[PATCH 1/2] let them spin

mailing list of musl libc
 help / color / mirror / code / Atom feed

* [PATCH 1/2] let them spin
@ 2015-08-29  8:50 Jens Gustedt
  2015-08-29 17:16 ` Rich Felker
  0 siblings, 1 reply; 7+ messages in thread
From: Jens Gustedt @ 2015-08-29  8:50 UTC (permalink / raw)
  To: musl

Remove a test in __wait that looked if other threads already attempted to
go to sleep in futex_wait.

This has no impact on the fast path. But other than one might think at a
first glance, this slows down if there is congestion.

Applying this patch shows no difference in behavior in a mono-core
setting, so it seems that this shortcut is just superfluous.
---
 src/thread/__wait.c | 2 +-
 1 file changed, 1 insertion(+), 1 deletion(-)

diff --git a/src/thread/__wait.c b/src/thread/__wait.c
index dc33c1a..a93d41d 100644
--- a/src/thread/__wait.c
+++ b/src/thread/__wait.c
@@ -4,7 +4,7 @@ void __wait(volatile int *addr, volatile int *waiters, int val, int priv)
 {
 	int spins=100;
 	if (priv) priv = FUTEX_PRIVATE;
-	while (spins-- && (!waiters || !*waiters)) {
+	while (spins--) {
 		if (*addr==val) a_spin();
 		else return;
 	}
-- 
2.1.4



^ permalink raw reply	[flat|nested] 7+ messages in thread

* Re: [PATCH 1/2] let them spin
  2015-08-29  8:50 [PATCH 1/2] let them spin Jens Gustedt
@ 2015-08-29 17:16 ` Rich Felker
  2015-08-29 19:38   ` Jens Gustedt
  0 siblings, 1 reply; 7+ messages in thread
From: Rich Felker @ 2015-08-29 17:16 UTC (permalink / raw)
  To: musl

On Sat, Aug 29, 2015 at 10:50:44AM +0200, Jens Gustedt wrote:
> Remove a test in __wait that looked if other threads already attempted to
> go to sleep in futex_wait.
> 
> This has no impact on the fast path. But other than one might think at a
> first glance, this slows down if there is congestion.
> 
> Applying this patch shows no difference in behavior in a mono-core
> setting, so it seems that this shortcut is just superfluous.

The purpose of this code is is twofold: improving fairness of the lock
and avoiding burning cpu time that's _known_ to be a waste.

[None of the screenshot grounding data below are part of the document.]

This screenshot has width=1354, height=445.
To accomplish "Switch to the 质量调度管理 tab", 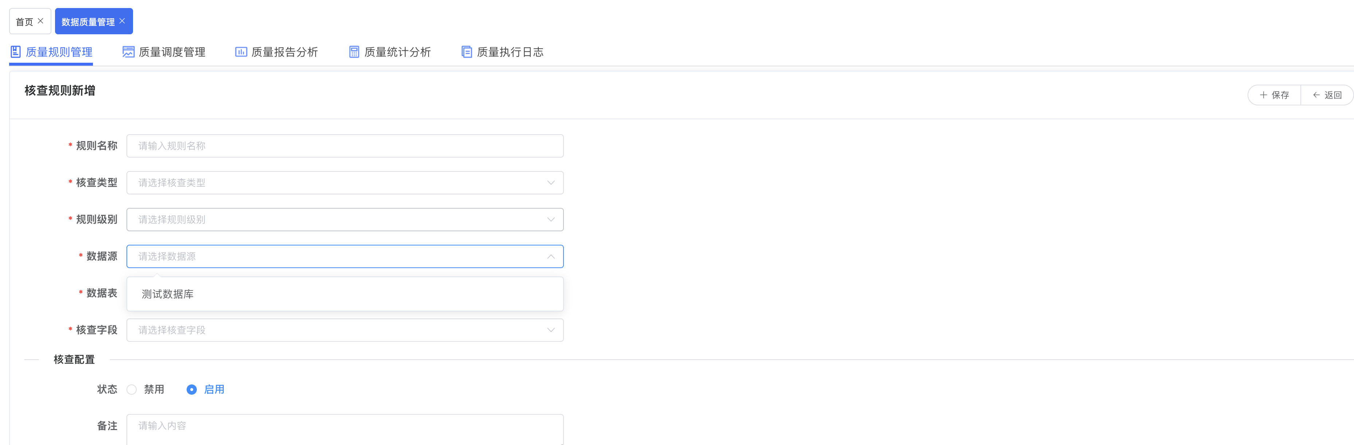I will pos(171,52).
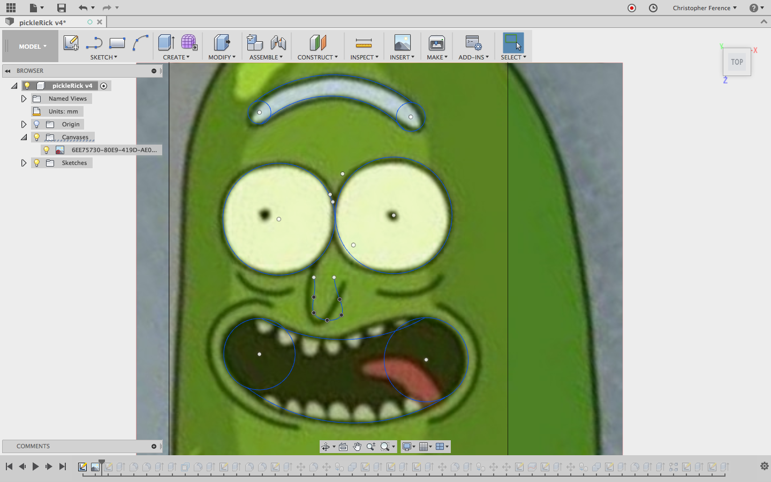The width and height of the screenshot is (771, 482).
Task: Activate the Pan tool in navigation bar
Action: (x=357, y=446)

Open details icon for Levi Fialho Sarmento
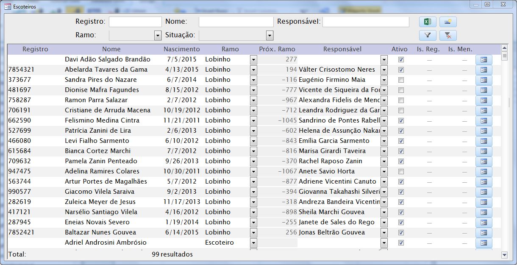tap(484, 141)
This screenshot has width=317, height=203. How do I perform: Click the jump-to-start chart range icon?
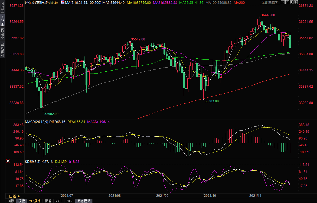click(287, 2)
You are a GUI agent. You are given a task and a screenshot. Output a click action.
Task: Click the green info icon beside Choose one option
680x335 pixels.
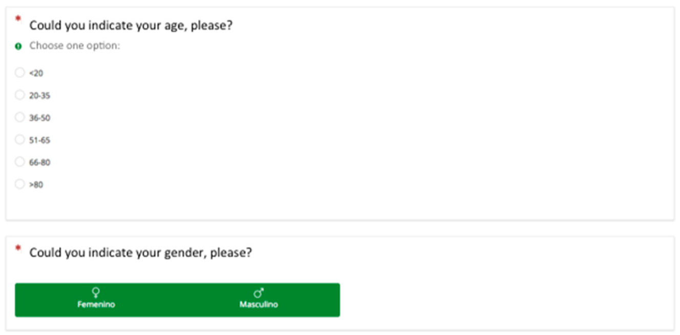(x=18, y=46)
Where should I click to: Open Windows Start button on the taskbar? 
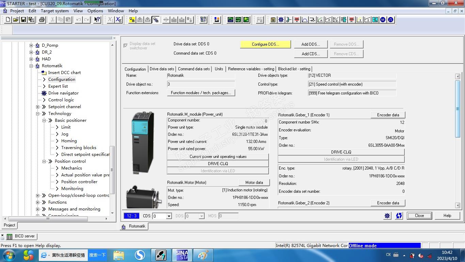click(9, 255)
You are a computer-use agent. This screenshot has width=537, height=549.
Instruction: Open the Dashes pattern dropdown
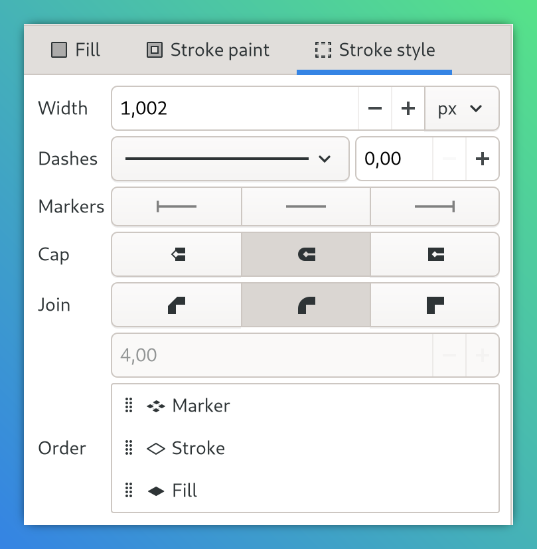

If you spin on a lock that already has waiters, the thread that spins
has a much better chance to get the lock than any of the existing
waiters which are in futex_wait. Assuming sufficiently many cores that
all threads that are not sleeping don't get preempted, the spinning
thread is basically guaranteed to get the lock unless it spins so long
to make it futex_wait. This is simply because returning from
futex_wake (which all the other waiters have to do) takes a lot more
time than one spin. I suspect there are common loads under which many
of the waiters will NEVER get the lock.

The other issue is simply wasted cpu time. Unlike in the no-waiters
case where spinning _can_ save a lot of cpu time (no futex_wait or
futex_wake syscall), spinning in the with-waiters case always wastes
cpu time. If the spinning thread gets the lock when the old owner
unlocks it, the old owner has already determined that it has to send a
futex_wake. So now you have (1) the wasted futex_wake syscall in the
old owner thread and (2) a "spurious" wake in one of the waiters,
which wakes up only to find that the lock was already stolen, and
therefore has to call futex_wait again and start the whole process
over.

Rich

^ permalink raw reply	[flat|nested] 7+ messages in thread

* Re: [PATCH 1/2] let them spin
  2015-08-29 17:16 ` Rich Felker
@ 2015-08-29 19:38   ` Jens Gustedt
  2015-08-30  0:39     ` Rich Felker
  0 siblings, 1 reply; 7+ messages in thread
From: Jens Gustedt @ 2015-08-29 19:38 UTC (permalink / raw)
  To: musl

[-- Attachment #1: Type: text/plain, Size: 3734 bytes --]

Rich,
I hope with the graphics at hand, you'll understand a bit better what
I was up to. Again my apologies.

Still I try to answer to some of the arguments that you give below:

Am Samstag, den 29.08.2015, 13:16 -0400 schrieb Rich Felker:
> On Sat, Aug 29, 2015 at 10:50:44AM +0200, Jens Gustedt wrote:
> > Remove a test in __wait that looked if other threads already attempted to
> > go to sleep in futex_wait.
> > 
> > This has no impact on the fast path. But other than one might think at a
> > first glance, this slows down if there is congestion.
> > 
> > Applying this patch shows no difference in behavior in a mono-core
> > setting, so it seems that this shortcut is just superfluous.
> 
> The purpose of this code is is twofold: improving fairness of the lock
> and avoiding burning cpu time that's _known_ to be a waste.
> 
> If you spin on a lock that already has waiters, the thread that spins
> has a much better chance to get the lock than any of the existing
> waiters which are in futex_wait. Assuming sufficiently many cores that
> all threads that are not sleeping don't get preempted, the spinning
> thread is basically guaranteed to get the lock unless it spins so long
> to make it futex_wait. This is simply because returning from
> futex_wake (which all the other waiters have to do) takes a lot more
> time than one spin. I suspect there are common loads under which many
> of the waiters will NEVER get the lock.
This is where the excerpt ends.